In *figure 1* above we can see the various flight paths possible from *Bogota, Columbia* to *Buenos Aires, Argentina*. Clearly, any flight path that is not a *direct flight* will have a longer total distance. Should our *utility* function reward or penalize this? It would not make sense to *"reward"* excess distance, because that would be equivalent to *"waste"* distance. This can be understood in terms of **accuracy** or **efficiency**: we do not want to simply travel from point `A` to `Z` (e.g. *Bogota* to *Buenos Aires*) by any path, we want to get there by the path of *minimal waste*. So then how do we account for this *"waste distance"* because clearly we must consider it, otherwise our *utility function* would be *increasing* as the distance increases **beyond** the *"ideal distance."* The solution comes from understanding that the *"benefit"* gained from traveling is not an absolute distance but a *distance efficiency* ($E_D$):

$$
E_D = \frac{D_{\text{ideal}}}{D_{\text{actual}}}
$$

We are not *"buying"* raw distance, but instead an *"efficiency"* or *"accuracy"* of distance from our origin `A` to our target destination `Z`. Now we have the correct behavior:

- **$D_{\text{actual}} = D_{\text{ideal}}; E_D = 1$**: utility is maximized, since the denominator is just
  $M \cdot T \cdot S$, and there is no penalty from the actual distance.
- **$D_{\text{actual}} > D_{\text{ideal}}; E_D < 0$**: utility decreases as the actual distance grows larger.

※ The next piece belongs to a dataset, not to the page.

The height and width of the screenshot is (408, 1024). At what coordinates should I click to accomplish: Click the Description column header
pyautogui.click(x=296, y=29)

We can now simplify the *utility function* even further:

$$
U(x) = \frac{E_D}{M \cdot T \cdot S}
$$

## Mathematics of Stress
The final term of the equation that we need to discuss is *stress* $S$. The *money* $M$ and *time* $T$ terms are relatively simple:

+ $M$ represents all the financial costs spent on the trip (e.g. ticket cost, baggage fees, etc ...)
+ $T$ represents all the *temporal* costs spent on the trip (e.g. flight time, layovers, traffic, delays, etc ...)

But *stress* $S$ is a bit more abstract and complex:

+ *Stress accumulates over time*, meaning that longer trips generally result in higher stress.
+ However, stress is not **linearly** dependent on time.

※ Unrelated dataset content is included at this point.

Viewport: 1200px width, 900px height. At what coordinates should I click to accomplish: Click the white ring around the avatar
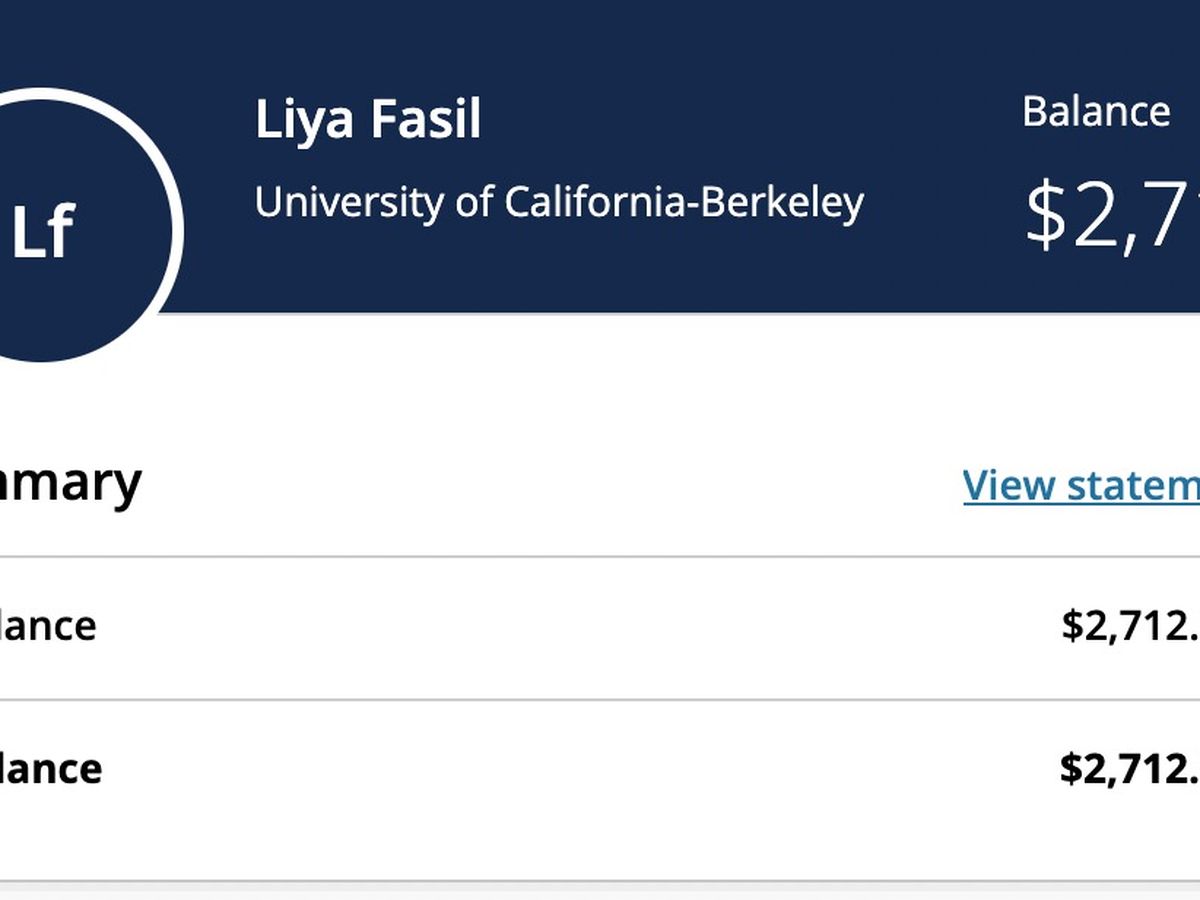pyautogui.click(x=178, y=232)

We *"intuitively"* feel this: a non-stop, 12-hour flight might feel more stressful than two 6-hour flights with a comfortable layover in between. Conversely, too many layovers can introduce additional stressors such as airport transfers, security checks, and unpredictability.

So how do we go about deriving the *mathematical model* of stress? Well the *"key"* insight here is to understand that *stress* is simply an example of [continuously compounding](https://en.wikipedia.org/wiki/Compound_interest) which is just a type of [exponential growth](https://en.wikipedia.org/wiki/Exponential_growth):

$$
S = S_0 e^{kT}
$$

where:  
- $S_0$ is the **baseline stress** (initial stress level).  
- $k$ is a **stress growth rate**, which could depend on factors like discomfort, unpredictability, or psychological burden.  
- $T$ is the **total time** spent on the trip.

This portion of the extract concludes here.